Of course, some self-proclaimed “historians” might argue that these controversial matters arose only because the game happened 167 years ago, deep in the midst of barely recorded cricketing history, and was not televised, due either to a contractual dispute between the USACB and Cricket Canada over the rights, or to television not having been invented yet. But cricket has been too complacent for too long. The players’ descendants must be questioned and vigorously held to account. If international cricket began in a morass of corruption and wrongdoing, how can we trust anything we see in the game today?

And there is one man who might finally be prevailed upon to give the full story – the crash-tackle opener Helliwell himself. Because, according to no less a source than his player page on this esteemed website itself, Helliwell is alive and well and looking forward to his 189th birthday. We must not let him take his secrets to the grave.
I digress. The point is, match-fixing of any kind is naughty. Very naughty. I think we’re all agreed on that. It is slightly ironic, given the startling extent and depth of the allegations and rumours in the Qayyum Report and elsewhere concerning previous match-fixing schemozzles that the first criminal convictions were for something as relatively trivial as a few no-balls.

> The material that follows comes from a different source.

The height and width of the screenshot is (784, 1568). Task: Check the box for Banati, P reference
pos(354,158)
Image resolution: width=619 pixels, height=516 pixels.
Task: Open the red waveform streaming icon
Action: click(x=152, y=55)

If half of what was alleged in Qayyum’s report is true (and its findings and punishments were nebulously non-committal), there must have been several well-known cricketers yesterday, watching the three convicts gingerly tucking into their unappetising portions of fresh justice pie in London, thinking: “Phew.”

The punishments seem to me to be tough but fair – Wandsworth Prison might have been built in 1851, but as a property it is not renowned by estate agents for its charming period detail, whilst Feltham Young Offenders’ Institute was described to me by a lawyer friend who has visited several times as “a crushing vortex”. And unconfirmed reports suggest that all televisions in both institutions play nothing but unedited ball-by-ball coverage of Gary Kirsten’s 210 at Old Trafford in 1998 on an unending loop.